L’installazione di questo tipo di struttura dà buone speranze per la rinascita della specie di ostriche emblematica della gastronomia francese. La fama mondiale dell’ostrica francese è legata alla specie piatta, essendo quella entrata a far parte dell’eccellenza gastronomica dell’Hexagone, portata in tavola dei re di Francia che ne apprezzavano il gusto forte e iodato. L’ostrica piatta, diversamente da quella concava, predilige le acque profonde, motivo per cui ha un aroma di mare più pronunciato, al quale i consumatori non sono più abituati da decenni.

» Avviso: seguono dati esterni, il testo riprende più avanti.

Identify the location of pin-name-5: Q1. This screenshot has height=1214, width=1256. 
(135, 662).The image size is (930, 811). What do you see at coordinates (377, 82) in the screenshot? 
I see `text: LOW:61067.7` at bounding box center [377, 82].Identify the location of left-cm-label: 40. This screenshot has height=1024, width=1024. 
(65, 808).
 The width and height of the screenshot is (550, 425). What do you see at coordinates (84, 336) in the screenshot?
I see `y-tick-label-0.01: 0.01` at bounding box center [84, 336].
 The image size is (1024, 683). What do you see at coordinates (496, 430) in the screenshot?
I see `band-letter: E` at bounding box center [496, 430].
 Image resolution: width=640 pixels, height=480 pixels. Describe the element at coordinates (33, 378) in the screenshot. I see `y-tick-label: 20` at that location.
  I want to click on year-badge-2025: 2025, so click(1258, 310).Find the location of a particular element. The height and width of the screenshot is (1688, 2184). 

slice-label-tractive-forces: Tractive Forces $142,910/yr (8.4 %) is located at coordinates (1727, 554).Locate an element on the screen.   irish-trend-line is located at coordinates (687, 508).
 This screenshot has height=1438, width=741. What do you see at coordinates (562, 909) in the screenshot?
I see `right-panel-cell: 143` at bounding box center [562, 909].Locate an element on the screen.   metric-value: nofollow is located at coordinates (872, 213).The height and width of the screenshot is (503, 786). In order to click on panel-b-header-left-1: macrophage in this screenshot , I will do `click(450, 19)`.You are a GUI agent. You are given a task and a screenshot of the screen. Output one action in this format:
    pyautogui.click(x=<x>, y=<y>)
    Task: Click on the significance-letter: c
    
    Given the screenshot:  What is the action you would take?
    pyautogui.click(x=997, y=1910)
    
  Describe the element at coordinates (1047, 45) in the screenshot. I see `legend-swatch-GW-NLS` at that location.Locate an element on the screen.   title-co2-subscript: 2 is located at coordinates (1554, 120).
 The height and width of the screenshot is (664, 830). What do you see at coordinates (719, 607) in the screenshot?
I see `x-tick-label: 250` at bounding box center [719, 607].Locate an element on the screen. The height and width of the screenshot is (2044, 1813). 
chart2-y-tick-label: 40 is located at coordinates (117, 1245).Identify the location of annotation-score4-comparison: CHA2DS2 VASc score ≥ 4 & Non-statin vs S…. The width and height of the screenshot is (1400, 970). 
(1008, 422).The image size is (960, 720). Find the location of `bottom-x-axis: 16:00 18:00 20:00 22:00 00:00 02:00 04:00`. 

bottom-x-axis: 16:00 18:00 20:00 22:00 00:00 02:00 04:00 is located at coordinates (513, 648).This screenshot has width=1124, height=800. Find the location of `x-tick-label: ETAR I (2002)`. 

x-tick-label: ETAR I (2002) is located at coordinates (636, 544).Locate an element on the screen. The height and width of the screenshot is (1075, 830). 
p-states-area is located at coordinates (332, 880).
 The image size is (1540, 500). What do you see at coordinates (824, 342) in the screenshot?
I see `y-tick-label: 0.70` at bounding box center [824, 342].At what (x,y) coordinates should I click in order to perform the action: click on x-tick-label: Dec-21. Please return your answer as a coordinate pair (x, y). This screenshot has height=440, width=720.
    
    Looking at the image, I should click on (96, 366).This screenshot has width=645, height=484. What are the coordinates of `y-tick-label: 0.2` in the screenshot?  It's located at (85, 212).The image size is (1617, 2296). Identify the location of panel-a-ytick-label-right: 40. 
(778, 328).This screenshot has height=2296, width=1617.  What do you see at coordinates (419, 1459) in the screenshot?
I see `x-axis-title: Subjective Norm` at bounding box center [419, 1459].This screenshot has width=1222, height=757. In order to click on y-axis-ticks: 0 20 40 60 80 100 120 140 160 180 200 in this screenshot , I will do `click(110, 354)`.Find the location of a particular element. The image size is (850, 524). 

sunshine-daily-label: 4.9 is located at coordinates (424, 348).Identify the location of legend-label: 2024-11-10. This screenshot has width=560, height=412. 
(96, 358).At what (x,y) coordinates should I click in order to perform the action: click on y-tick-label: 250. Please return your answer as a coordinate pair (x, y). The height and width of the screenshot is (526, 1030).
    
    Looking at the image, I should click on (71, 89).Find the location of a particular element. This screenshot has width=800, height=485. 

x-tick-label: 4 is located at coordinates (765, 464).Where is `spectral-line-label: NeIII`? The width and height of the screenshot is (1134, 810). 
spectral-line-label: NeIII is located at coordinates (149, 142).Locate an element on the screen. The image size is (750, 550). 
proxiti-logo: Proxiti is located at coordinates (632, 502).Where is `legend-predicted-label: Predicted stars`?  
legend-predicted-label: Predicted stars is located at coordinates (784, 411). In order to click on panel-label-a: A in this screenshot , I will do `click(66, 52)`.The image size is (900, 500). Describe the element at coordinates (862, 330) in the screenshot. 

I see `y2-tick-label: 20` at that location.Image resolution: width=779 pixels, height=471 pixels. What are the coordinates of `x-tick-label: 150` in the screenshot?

«E’ la specie più emblematica delle nostre coste e ora può diventare una fonte interessante di diversificazione delle attività delle nostre aziende», ha valutato Benoit Salaun, direttore del Comitato regionale di conchilicoltura della Bretagna del Nord. Secondo dati ufficiali dei professionisti del settore, con una produzione media di 250 mila tonnellate di crostacei l’anno per un fatturato di circa 774 milioni di euro, la conchilicoltura francese è al secondo posto a livello europeo. L’ostreicoltura può contare su 2.564 aziende che ne producono annualmente in media 130 mila tonnellate, realizzando un fatturato di 630 milioni di euro.